→ **Exercise**
Of the lines below, copy those that hold the word "editor".

Stored items:
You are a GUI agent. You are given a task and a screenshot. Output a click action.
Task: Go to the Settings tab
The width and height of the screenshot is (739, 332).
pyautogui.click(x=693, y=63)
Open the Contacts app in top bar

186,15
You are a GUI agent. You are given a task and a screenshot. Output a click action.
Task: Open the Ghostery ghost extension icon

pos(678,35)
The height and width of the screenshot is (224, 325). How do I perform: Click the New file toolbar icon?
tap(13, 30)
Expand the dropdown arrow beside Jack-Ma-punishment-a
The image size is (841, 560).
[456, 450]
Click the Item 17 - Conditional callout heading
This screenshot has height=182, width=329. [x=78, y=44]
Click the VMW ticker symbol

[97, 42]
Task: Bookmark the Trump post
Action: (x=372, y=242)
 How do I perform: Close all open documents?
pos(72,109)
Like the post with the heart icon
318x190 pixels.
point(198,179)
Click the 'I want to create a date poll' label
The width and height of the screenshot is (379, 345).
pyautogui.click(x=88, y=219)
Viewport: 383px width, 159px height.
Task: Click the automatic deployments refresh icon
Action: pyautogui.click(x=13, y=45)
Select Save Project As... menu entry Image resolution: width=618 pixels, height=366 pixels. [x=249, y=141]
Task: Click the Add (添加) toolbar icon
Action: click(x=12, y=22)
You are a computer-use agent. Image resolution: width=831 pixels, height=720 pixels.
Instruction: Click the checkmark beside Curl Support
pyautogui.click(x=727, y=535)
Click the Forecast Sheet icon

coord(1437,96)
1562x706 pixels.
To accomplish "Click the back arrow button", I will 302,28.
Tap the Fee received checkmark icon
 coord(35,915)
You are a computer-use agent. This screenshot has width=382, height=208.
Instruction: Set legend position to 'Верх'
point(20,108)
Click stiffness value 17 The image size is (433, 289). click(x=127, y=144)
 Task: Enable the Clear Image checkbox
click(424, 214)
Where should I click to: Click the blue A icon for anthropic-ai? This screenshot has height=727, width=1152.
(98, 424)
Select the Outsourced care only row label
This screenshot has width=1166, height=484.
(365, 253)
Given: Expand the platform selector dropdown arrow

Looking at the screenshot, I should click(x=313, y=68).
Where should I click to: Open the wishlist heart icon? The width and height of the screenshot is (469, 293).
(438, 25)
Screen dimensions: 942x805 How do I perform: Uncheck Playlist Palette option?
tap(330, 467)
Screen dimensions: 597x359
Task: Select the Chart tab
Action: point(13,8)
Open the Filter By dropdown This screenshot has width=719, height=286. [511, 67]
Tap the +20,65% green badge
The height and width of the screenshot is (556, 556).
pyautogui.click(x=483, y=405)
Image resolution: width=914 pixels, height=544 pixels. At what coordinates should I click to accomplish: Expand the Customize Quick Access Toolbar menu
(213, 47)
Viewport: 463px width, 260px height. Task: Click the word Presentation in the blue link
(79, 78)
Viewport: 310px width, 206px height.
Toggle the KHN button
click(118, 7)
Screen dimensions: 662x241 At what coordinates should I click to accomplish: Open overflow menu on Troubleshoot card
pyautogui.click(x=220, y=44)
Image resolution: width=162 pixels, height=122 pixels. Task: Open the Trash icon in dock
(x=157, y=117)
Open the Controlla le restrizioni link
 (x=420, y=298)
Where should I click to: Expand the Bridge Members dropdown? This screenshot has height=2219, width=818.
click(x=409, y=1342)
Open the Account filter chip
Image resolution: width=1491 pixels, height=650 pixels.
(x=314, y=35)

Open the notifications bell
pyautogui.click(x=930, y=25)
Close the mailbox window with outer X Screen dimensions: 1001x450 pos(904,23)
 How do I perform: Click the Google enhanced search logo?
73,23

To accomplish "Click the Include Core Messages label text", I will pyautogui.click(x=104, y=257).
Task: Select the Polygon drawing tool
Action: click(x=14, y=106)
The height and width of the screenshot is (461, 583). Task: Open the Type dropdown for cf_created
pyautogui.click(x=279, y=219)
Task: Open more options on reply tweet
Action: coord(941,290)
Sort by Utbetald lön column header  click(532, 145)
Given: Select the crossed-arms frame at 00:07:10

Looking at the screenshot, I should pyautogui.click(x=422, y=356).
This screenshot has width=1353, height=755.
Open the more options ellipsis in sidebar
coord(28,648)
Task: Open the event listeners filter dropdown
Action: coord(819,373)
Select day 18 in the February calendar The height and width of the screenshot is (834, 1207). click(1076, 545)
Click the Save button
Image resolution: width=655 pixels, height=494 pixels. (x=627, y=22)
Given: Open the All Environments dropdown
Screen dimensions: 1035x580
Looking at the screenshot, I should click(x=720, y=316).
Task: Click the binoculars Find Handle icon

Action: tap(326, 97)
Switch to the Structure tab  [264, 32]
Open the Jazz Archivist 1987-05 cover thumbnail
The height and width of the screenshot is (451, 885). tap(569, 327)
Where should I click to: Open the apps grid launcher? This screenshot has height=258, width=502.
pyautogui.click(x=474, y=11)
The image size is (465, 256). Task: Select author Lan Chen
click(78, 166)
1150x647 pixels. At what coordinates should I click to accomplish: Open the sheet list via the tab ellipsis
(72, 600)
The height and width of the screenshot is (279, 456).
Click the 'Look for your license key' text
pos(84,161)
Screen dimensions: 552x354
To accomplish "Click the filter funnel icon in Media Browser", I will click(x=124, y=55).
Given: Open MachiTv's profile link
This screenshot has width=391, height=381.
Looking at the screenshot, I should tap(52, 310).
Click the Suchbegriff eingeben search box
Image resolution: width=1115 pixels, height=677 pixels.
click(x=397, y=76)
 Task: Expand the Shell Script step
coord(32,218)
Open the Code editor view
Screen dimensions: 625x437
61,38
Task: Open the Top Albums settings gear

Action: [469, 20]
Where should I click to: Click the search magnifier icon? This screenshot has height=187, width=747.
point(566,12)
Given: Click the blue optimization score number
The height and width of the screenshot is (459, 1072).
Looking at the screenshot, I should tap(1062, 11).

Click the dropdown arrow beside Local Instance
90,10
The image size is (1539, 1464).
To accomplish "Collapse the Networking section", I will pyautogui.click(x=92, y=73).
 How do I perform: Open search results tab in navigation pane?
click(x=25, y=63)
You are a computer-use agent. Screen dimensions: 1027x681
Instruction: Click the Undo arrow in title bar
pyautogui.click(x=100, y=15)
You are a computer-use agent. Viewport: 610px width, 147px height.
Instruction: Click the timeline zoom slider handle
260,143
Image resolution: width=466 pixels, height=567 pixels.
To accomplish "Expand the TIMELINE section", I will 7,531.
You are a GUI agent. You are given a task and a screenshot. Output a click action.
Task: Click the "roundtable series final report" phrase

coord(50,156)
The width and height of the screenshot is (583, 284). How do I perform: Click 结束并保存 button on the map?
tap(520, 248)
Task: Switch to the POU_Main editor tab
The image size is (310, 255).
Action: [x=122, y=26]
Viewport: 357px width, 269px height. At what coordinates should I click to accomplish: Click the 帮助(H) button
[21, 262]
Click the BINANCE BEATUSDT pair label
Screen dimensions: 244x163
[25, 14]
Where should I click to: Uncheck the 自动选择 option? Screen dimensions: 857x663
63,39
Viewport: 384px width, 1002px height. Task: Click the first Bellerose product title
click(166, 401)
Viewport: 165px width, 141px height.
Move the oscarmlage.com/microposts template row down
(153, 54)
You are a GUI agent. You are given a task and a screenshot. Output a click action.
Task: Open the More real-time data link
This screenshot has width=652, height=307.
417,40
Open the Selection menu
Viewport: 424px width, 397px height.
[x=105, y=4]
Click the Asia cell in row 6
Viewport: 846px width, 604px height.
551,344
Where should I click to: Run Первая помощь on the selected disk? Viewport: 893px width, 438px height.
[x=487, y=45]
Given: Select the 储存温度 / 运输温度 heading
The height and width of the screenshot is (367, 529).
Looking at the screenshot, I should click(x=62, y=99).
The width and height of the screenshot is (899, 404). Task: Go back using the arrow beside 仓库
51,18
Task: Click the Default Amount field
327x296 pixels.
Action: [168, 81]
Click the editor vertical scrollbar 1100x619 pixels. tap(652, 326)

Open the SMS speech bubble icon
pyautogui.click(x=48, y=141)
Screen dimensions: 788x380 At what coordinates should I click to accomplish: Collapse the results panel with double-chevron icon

→ **Task answer**
Open the Code editor view
Task: Switch to the POU_Main editor tab
Click the editor vertical scrollbar 1100x619 pixels. tap(652, 326)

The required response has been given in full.